Jens Meiert

How to Uncover Pseudo-Standardistas

Jens Meiert, November 20, 2008.

This entry is filed under Web Development, Accessibility.

There is a growing and annoying trend that not quite supports healthy attempts for more accessible, faster, more maintainable, and best practice web development: Pseudo-Standardistas. There are several ways to unmask pseudos (apart from the hints Henri documented to spot them), the easiest being, to keep things simple:

  1. Some pseudo-standardistas claim to be member of standard bodies and organizations like e.g. W3C. However, a non-paper member participating in W3C work will usually have at least one results page of entries when searching for him or her, so try e.g. searching at Google for contributions on W3C mailing lists.

    Searching does of course work for verifying contributions to other organizations, too.

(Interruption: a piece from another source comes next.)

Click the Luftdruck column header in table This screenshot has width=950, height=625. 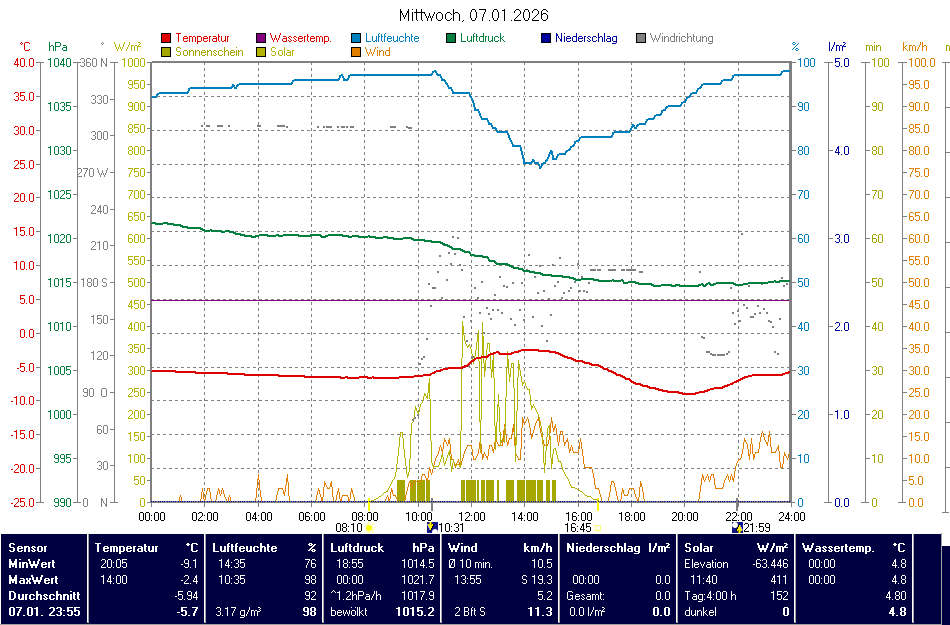[357, 548]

  2. Pseudo-standardistas like to point out how great valid HTML is (it is, however validation’s not everything). Try validating their entire site to see if they act accordingly (however don’t be ignorant of HTML 5 – <!DOCTYPE html> – which is not recognized by the WDG and a few other validators).

  3. You can recognize pseudo-standardistas by obvious maintenance slips like use of presentational ID and class names, or using (maybe even recommending) Conditional Comments or multiple style sheet references in the markup. This is a tough call (some people won’t fall in love with me for this) and surely an advanced requirement (as some “real” experts don’t bother linking to several style sheets out of their pages’ markup either), but still a valid “red flag” when it comes to maintainability.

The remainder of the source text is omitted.